The former Tibetan political prisoners have demanded the cancellation of the “Xizang Panorama” screening at the 22nd edition of the KIMFF, arguing that the films amount to Chinese propaganda and that they are harmful to the Tibetans living under threat of cultural extinction in occupied Tibet.
“The films being shown in this program are not harmless stories. They are propaganda. They tell the world that Tibet is free and happy under Chinese rule, while in reality, our people are under constant surveillance, our language is being eradicated, and our children are being separated from their families and sent to colonial boarding schools”.
They have further rejected the reductionist Chinese term “Xizang” to refer to “Tibet”, arguing it’s a part of China’s political campaign to rewrite history and everything Tibetan people stand for.
“The festival has handed those narrative control to the very forces seeking to silence those voices. “Xizang” is not the name of our homeland. It is the name the Chinese government uses to erase our identity. It is not neutral. It is not respectful. It is part of a political campaign to rewrite history and everything Tibetan people stand for”.
The filmmakers have urged the KIMFF, along with filmmakers and audiences who care about truth and justice, to reconsider supporting the “Xizang Panorama” segment.
Despite this appeal, according to KIMFF’s official schedule for Day 3, a film titled “Snow Leopard and Friend” from the “Xizang Panorama” lineup is set to screen at 7:30 p.m. today.
Ahead of the festival’s opening on 28th May, a coalition of 145 Tibet-related organizations also called for the immediate cancellation of the “Xizang Panorama”, a plea that was not heeded by KIMFF.
“Leaving Fear Behind” is one of the few films that authentically captures the true voices of ordinary Tibetan people living under Chinese repression in occupied Tibet. The screening of propaganda films about Tibet undermines the risk, courage, and authenticity embodied in such works.
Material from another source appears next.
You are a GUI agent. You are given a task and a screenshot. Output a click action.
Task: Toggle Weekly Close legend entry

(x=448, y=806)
While their tapes containing 35 hours of footage spanning a five-month period were smuggled into exile and made into a 25-minute documentary film, the duo were arrested in 2008 for their work.
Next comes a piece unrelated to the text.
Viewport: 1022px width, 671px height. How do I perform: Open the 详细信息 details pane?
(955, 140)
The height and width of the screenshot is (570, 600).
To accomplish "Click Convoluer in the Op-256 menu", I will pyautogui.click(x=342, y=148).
Dhondup Wangchen was sentenced to six years in prison on 28 December 2009, on the charges of ‘subversion of state power’ and was released on 5 June 2014. Following his release, he escaped from Tibet and reunited with his family on Christmas Day in the US in 2017.
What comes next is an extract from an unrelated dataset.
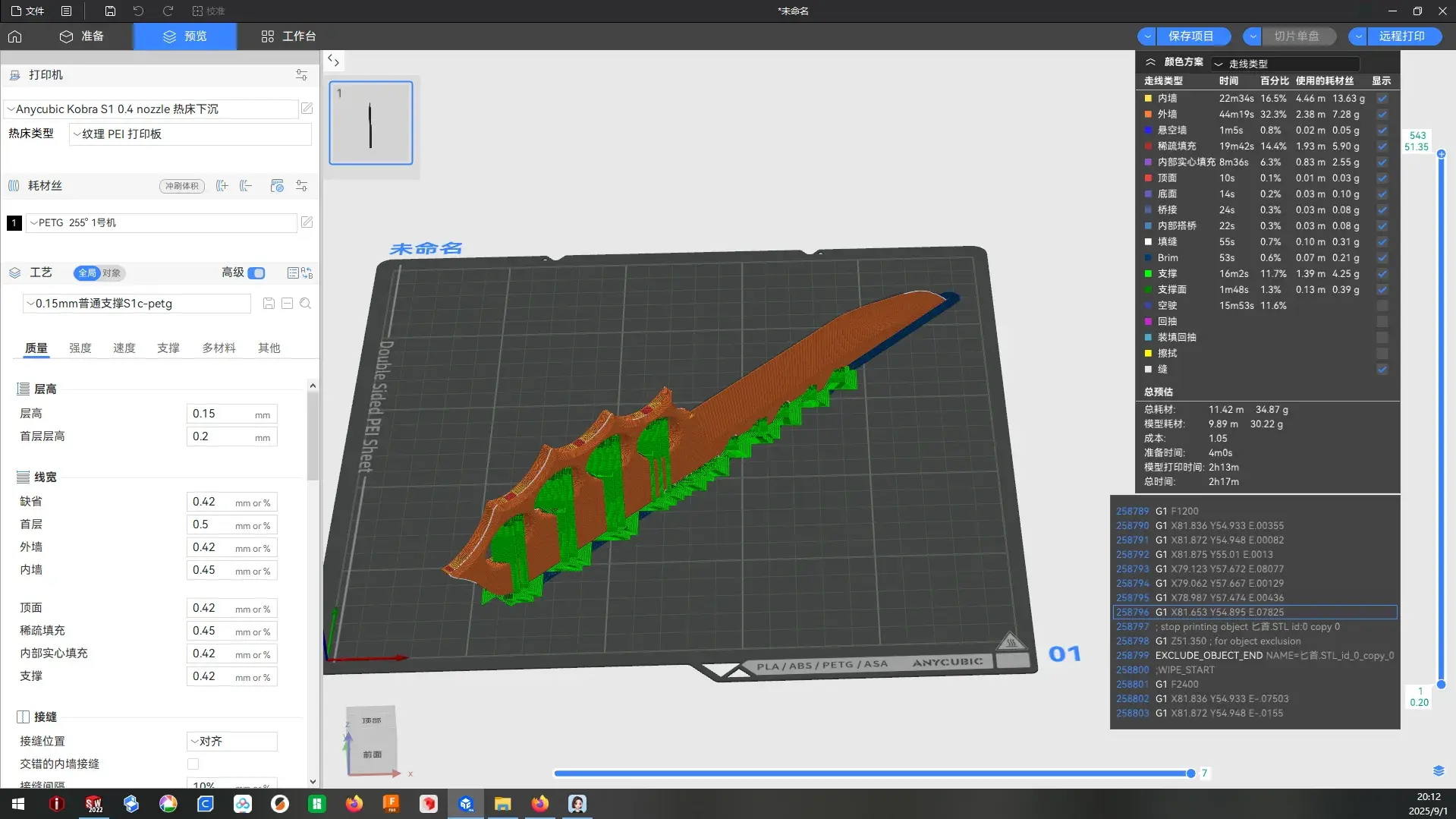
Task: Edit the PETG filament preset
Action: pos(307,222)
Golog Jigme was detained for seven months, during which he was severely tortured by the prison authorities. After his release, he was constantly harassed by the authorities and rearrested on several occasions. Jigme then disappeared in 2012 after Chinese police issued official orders for his arrest on trumped-up “murder charges”. After hiding in the mountains for one year and eight months, he managed to escape Tibet and reached the Tibetan Reception Centre in Dharamsala safely on 18 May 2014. He currently lives in Switzerland.
Now living in exile, they continue to share their story and advocate for the Tibetan people worldwide.